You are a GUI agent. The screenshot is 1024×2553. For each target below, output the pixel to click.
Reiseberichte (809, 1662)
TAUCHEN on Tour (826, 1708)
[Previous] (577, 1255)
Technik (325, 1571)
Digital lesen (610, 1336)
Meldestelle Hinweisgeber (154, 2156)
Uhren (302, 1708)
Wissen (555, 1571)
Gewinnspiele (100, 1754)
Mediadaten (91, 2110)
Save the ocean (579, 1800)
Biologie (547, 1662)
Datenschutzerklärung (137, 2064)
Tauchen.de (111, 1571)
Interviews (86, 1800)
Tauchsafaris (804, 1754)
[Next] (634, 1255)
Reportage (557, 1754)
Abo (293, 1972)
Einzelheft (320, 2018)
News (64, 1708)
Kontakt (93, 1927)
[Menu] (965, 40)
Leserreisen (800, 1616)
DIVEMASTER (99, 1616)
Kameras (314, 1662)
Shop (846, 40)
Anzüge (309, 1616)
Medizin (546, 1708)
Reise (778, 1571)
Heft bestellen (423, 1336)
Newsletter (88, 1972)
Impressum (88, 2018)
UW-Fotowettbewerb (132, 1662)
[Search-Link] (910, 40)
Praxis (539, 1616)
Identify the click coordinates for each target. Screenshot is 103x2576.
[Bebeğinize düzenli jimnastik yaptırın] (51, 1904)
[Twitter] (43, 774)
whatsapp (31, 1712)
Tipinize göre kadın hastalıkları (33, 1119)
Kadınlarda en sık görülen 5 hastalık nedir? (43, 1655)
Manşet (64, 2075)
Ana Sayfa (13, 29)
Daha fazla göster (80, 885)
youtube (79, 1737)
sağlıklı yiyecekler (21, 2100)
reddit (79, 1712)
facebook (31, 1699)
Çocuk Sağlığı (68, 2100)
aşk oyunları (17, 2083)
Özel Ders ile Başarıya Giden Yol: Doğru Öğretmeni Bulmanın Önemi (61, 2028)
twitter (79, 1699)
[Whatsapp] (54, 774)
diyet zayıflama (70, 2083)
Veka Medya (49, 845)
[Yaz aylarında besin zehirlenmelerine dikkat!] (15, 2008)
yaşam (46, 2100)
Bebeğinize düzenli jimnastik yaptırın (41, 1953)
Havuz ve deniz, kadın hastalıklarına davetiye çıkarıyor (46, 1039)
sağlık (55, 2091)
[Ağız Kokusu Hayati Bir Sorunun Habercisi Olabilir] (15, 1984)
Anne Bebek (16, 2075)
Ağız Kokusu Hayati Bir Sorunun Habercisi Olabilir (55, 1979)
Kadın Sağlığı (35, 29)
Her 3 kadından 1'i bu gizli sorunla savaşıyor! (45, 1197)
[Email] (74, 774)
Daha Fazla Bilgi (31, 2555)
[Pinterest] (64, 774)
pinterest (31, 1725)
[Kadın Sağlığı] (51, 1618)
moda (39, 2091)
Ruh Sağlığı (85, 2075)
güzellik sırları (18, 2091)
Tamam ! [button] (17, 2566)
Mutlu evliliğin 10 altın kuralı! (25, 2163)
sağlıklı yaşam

━━━━

▶ **Work to be completed**: Every record must be repeated precisely and in full.

▶ **Completed task**:
You are a GUI agent. The screenshot is 1024×2553. For each target below, output the pixel to click.
Reiseberichte (809, 1662)
TAUCHEN on Tour (826, 1708)
[Previous] (577, 1255)
Technik (325, 1571)
Digital lesen (610, 1336)
Meldestelle Hinweisgeber (154, 2156)
Uhren (302, 1708)
Wissen (555, 1571)
Gewinnspiele (100, 1754)
Mediadaten (91, 2110)
Save the ocean (579, 1800)
Biologie (547, 1662)
Datenschutzerklärung (137, 2064)
Tauchen.de (111, 1571)
Interviews (86, 1800)
Tauchsafaris (804, 1754)
[Next] (634, 1255)
Reportage (557, 1754)
Abo (293, 1972)
Einzelheft (320, 2018)
News (64, 1708)
Kontakt (93, 1927)
[Menu] (965, 40)
Leserreisen (800, 1616)
DIVEMASTER (99, 1616)
Kameras (314, 1662)
Shop (846, 40)
Anzüge (309, 1616)
Medizin (546, 1708)
Reise (778, 1571)
Heft bestellen (423, 1336)
Newsletter (88, 1972)
Impressum (88, 2018)
UW-Fotowettbewerb (132, 1662)
[Search-Link] (910, 40)
Praxis (539, 1616)
Identify the click coordinates for each target. Screenshot is 103x2576.
[Bebeğinize düzenli jimnastik yaptırın] (51, 1904)
[Twitter] (43, 774)
whatsapp (31, 1712)
Tipinize göre kadın hastalıkları (33, 1119)
Kadınlarda en sık görülen 5 hastalık nedir? (43, 1655)
Manşet (64, 2075)
Ana Sayfa (13, 29)
Daha fazla göster (80, 885)
youtube (79, 1737)
sağlıklı yiyecekler (21, 2100)
reddit (79, 1712)
facebook (31, 1699)
Çocuk Sağlığı (68, 2100)
aşk oyunları (17, 2083)
Özel Ders ile Başarıya Giden Yol: Doğru Öğretmeni Bulmanın Önemi (61, 2028)
twitter (79, 1699)
[Whatsapp] (54, 774)
diyet zayıflama (70, 2083)
Veka Medya (49, 845)
[Yaz aylarında besin zehirlenmelerine dikkat!] (15, 2008)
yaşam (46, 2100)
Bebeğinize düzenli jimnastik yaptırın (41, 1953)
Havuz ve deniz, kadın hastalıklarına davetiye çıkarıyor (46, 1039)
sağlık (55, 2091)
[Ağız Kokusu Hayati Bir Sorunun Habercisi Olabilir] (15, 1984)
Anne Bebek (16, 2075)
Ağız Kokusu Hayati Bir Sorunun Habercisi Olabilir (55, 1979)
Kadın Sağlığı (35, 29)
Her 3 kadından 1'i bu gizli sorunla savaşıyor! (45, 1197)
[Email] (74, 774)
Daha Fazla Bilgi (31, 2555)
[Pinterest] (64, 774)
pinterest (31, 1725)
[Kadın Sağlığı] (51, 1618)
moda (39, 2091)
Ruh Sağlığı (85, 2075)
güzellik sırları (18, 2091)
Tamam ! [button] (17, 2566)
Mutlu evliliğin 10 altın kuralı! (25, 2163)
sağlıklı yaşam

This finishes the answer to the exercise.